Material provided Block Start

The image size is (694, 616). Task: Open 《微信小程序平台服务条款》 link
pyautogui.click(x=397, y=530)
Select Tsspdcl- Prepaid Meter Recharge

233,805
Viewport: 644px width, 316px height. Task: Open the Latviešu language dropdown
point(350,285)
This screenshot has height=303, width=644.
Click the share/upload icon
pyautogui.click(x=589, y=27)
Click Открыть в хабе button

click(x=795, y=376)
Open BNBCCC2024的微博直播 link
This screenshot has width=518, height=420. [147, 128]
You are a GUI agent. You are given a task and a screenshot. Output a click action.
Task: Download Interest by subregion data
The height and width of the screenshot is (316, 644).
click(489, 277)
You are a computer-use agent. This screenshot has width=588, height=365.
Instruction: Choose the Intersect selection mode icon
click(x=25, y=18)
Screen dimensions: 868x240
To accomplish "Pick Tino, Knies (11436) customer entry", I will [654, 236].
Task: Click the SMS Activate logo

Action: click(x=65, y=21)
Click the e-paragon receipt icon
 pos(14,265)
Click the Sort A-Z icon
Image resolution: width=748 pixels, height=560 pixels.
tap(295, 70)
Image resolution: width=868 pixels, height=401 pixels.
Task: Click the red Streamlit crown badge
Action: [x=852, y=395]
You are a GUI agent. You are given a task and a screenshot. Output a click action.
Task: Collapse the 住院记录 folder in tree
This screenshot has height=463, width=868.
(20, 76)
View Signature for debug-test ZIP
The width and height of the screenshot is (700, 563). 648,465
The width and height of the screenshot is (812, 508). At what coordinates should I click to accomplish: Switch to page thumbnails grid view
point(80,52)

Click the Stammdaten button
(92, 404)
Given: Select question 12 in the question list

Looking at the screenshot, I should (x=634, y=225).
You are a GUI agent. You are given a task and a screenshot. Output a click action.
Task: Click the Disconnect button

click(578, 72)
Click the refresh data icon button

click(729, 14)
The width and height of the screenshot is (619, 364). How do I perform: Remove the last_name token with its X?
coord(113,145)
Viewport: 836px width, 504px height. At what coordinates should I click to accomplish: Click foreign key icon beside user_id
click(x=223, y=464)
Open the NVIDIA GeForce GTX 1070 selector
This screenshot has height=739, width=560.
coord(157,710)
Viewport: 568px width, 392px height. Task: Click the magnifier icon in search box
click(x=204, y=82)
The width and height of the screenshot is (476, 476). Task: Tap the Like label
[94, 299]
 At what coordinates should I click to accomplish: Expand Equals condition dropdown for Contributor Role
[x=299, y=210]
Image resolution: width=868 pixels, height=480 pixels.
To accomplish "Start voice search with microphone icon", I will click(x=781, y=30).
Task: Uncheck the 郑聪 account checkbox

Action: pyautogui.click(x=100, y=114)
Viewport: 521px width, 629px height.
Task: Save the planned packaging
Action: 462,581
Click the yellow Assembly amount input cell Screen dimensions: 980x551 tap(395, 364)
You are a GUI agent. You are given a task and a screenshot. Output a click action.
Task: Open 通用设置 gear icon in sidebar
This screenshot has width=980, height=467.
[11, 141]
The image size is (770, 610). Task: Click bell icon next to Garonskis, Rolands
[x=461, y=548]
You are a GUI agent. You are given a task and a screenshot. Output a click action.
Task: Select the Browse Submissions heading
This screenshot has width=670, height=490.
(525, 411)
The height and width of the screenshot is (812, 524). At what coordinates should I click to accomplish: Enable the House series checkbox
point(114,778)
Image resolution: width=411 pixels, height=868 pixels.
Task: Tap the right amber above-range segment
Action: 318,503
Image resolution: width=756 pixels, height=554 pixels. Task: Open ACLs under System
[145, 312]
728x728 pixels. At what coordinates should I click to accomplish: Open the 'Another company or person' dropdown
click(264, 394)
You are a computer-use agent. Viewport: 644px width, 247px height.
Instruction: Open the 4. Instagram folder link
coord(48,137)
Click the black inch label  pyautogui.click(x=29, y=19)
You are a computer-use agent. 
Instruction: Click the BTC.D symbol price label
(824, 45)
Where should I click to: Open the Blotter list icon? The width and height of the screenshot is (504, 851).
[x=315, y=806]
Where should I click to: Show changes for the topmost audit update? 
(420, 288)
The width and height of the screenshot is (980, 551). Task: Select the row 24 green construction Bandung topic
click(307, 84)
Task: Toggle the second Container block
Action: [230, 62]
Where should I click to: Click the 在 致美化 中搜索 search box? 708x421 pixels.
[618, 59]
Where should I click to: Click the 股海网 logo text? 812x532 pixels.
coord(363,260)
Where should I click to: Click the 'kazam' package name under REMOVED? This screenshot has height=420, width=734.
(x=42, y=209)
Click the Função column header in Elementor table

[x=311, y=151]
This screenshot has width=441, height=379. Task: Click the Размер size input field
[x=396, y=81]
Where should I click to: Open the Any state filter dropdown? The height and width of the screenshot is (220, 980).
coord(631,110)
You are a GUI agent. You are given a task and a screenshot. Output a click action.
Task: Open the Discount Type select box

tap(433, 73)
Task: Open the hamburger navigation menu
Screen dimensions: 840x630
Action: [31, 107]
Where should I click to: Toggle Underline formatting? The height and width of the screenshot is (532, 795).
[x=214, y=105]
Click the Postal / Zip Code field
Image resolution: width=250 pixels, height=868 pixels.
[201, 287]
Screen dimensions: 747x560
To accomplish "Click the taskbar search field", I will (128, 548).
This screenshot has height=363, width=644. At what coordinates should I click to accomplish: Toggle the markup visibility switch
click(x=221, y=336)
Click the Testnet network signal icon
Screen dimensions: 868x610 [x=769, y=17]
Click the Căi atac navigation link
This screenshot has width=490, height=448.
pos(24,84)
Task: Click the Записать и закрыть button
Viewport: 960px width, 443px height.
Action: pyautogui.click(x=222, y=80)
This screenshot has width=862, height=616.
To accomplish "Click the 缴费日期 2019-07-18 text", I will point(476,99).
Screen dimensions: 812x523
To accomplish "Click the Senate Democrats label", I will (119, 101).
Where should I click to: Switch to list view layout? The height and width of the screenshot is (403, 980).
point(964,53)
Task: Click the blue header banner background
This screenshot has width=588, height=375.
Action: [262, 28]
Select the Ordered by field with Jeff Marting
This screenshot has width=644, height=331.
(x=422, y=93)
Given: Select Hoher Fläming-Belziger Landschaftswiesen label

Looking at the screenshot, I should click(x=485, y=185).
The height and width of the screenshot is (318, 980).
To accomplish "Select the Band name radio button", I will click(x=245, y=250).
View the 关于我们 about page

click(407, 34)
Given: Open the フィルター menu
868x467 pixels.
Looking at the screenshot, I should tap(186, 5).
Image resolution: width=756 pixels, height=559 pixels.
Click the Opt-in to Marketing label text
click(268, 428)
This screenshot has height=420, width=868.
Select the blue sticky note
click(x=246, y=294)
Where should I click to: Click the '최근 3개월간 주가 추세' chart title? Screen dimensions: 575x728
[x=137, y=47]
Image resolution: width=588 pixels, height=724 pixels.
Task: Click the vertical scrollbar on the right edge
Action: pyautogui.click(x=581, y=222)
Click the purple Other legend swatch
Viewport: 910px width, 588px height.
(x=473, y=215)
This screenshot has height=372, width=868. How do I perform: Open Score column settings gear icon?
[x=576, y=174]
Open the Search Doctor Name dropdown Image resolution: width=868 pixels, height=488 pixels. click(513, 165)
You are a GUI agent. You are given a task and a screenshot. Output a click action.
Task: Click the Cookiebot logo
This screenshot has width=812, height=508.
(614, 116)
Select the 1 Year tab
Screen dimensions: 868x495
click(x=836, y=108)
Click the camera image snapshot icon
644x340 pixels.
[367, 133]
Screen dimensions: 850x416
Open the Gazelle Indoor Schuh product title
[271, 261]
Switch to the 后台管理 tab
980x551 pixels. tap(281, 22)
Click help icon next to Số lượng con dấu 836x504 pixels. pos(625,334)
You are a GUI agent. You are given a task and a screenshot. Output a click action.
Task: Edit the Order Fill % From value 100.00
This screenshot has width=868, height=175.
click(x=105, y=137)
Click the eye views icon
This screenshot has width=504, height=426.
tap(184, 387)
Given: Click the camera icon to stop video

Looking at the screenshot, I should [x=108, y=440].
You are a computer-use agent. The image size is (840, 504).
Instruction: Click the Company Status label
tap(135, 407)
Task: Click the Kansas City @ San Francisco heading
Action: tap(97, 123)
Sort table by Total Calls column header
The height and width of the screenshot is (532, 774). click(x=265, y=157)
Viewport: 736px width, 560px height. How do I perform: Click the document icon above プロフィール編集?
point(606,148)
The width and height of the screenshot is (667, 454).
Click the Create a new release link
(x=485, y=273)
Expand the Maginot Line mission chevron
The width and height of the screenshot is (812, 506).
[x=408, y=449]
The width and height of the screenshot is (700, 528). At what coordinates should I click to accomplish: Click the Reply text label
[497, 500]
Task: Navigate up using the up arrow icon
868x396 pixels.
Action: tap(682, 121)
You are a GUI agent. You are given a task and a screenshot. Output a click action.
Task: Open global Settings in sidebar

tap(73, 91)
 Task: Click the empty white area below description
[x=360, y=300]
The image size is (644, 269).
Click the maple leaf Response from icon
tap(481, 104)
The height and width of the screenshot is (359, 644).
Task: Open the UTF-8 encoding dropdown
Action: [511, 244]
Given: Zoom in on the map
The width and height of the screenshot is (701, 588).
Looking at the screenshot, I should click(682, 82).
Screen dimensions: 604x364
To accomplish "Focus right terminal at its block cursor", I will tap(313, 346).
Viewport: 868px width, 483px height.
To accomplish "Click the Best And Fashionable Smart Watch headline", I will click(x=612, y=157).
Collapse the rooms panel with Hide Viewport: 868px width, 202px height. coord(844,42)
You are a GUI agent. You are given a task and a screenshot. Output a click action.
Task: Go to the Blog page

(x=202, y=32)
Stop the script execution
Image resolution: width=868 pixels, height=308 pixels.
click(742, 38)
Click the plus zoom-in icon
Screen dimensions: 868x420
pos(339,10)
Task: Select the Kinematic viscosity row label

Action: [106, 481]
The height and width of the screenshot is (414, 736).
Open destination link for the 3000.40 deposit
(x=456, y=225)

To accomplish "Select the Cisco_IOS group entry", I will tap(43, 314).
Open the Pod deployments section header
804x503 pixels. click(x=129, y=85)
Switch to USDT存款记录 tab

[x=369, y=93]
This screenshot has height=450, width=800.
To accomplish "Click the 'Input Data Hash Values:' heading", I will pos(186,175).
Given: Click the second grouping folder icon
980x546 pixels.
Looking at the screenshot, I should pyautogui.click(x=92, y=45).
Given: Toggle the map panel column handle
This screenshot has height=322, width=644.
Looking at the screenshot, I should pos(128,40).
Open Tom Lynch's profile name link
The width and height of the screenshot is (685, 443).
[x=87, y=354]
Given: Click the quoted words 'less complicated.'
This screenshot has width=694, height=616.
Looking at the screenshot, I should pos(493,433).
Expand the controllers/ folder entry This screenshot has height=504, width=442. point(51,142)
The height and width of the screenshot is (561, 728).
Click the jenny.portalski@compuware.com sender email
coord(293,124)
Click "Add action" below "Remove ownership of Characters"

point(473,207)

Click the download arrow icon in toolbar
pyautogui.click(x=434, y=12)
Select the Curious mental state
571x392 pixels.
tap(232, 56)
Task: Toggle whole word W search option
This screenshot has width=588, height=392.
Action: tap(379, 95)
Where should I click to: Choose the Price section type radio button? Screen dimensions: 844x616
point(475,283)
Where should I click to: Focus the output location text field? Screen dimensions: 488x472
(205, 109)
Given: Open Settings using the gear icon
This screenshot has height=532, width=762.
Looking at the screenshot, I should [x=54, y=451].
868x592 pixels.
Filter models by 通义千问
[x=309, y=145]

Material provided Block End

### Assignment
The first line of the entries above marks where to begin; repeat each line exactly through the one that contains "Task: Download Interest by subregion data", and include that line.

### Reply to the task
The image size is (694, 616). Task: Open 《微信小程序平台服务条款》 link
pyautogui.click(x=397, y=530)
Select Tsspdcl- Prepaid Meter Recharge

233,805
Viewport: 644px width, 316px height. Task: Open the Latviešu language dropdown
point(350,285)
This screenshot has height=303, width=644.
Click the share/upload icon
pyautogui.click(x=589, y=27)
Click Открыть в хабе button

click(x=795, y=376)
Open BNBCCC2024的微博直播 link
This screenshot has width=518, height=420. [147, 128]
You are a GUI agent. You are given a task and a screenshot. Output a click action.
Task: Download Interest by subregion data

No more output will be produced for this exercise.